Cleaning drone cells. Those filthy, fetid cubicles—Flora’s gut convulsed at the memory—and suddenly she knew what she must do. Securing her grip on the twig, she incited the full taste and feel of that oily fecal waste on her tongue, with its pungent odor of male genitals—
With a great spasm of her intestine, a jet of poisoned nectar gushed through the air.
“Holy Mother’s cunt, what was that?!”
Flora had not imagined the smell of drones. With a roar of anger a battalion of them rose up through the leaves in front of her. One of them cursed and spun around, wiping the poisoned effluvium from his helmet.
“What reeking princess is this?” he yelled. “Brothers, I leave her to you, for she is the foulest-looking thing I ever saw—”
“That is no princess,” cried another. “What pestilent sister dares climb up to Congregation? Smite her, someone!”
“Careful—she makes to spray again!”
Flora let the last jet of poison fly from her body, and the drones exclaimed in disgust and reared back in the bright air.
“Forgive me, Your Malenesses.” Flora wiped her mouth. “I was sent out to bring news, but I swallowed poison in the field of gold, so do not go there.”
“Do not come here either!” It was the large, pale drone whose plume she had defiled. “If there is an uglier sister, then I have never seen one.
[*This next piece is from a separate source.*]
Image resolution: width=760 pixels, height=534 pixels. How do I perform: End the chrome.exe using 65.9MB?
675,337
Linden, by her livery, is she not from your hive? What a poor, ill-favored place it must be!”
“Then pray do not visit! And forgive the sabotage of your fine looks, but it gives the rest of us a chance.”
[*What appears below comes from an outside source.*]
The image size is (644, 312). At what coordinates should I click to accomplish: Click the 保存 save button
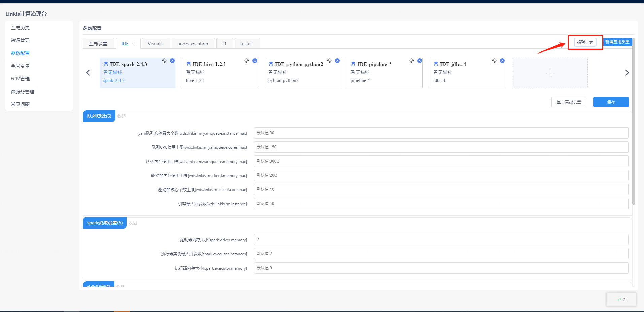611,102
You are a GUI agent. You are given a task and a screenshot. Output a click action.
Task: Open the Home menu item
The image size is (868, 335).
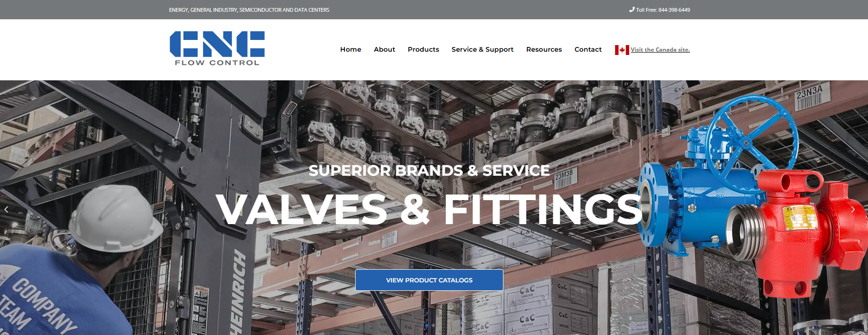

Flora saw that Sir Linden hovered a safe distance from her, and hundreds of drones in different livery hung in the air all around, idly curious about the female intruder. Some of them teased the large, pale drone, and he flew away in anger.
The breezes stirred the great sycamore boughs and music shimmered from its leaves. Flora looked around in wonder. With her body cleared of the poisoned nectar, she could now draw in the deep, earthy fragrance rising through the bark and feel the life-force of the tree, and see how all around it drones from different hives hung in the air competing to rev their engines louder or tried to outdo each other with displays of aerial prowess.
“Yes, I think you will live.” Sir Linden settled nearby. “Why are you here? Please tell me you did not follow me. I would be so ashamed—”
“No! I was sent as a scout—”
“Yes, well, go back and report that Congregation is exceptionally crowded with large and stupid fellows from better hives than ours, who clearly eat better food, surely served by more comely and well-tempered sisters. You have not been a good advertisement—” Linden stopped short, his attention caught.
All the drones turned to face the same direction and began roaring and cheering, their chests revving like thunder and lifting them up into the air. A thick, sexual scent billowed from their abdomens and flowed across Flora’s antennae, and with it another scent, strong and intimately female.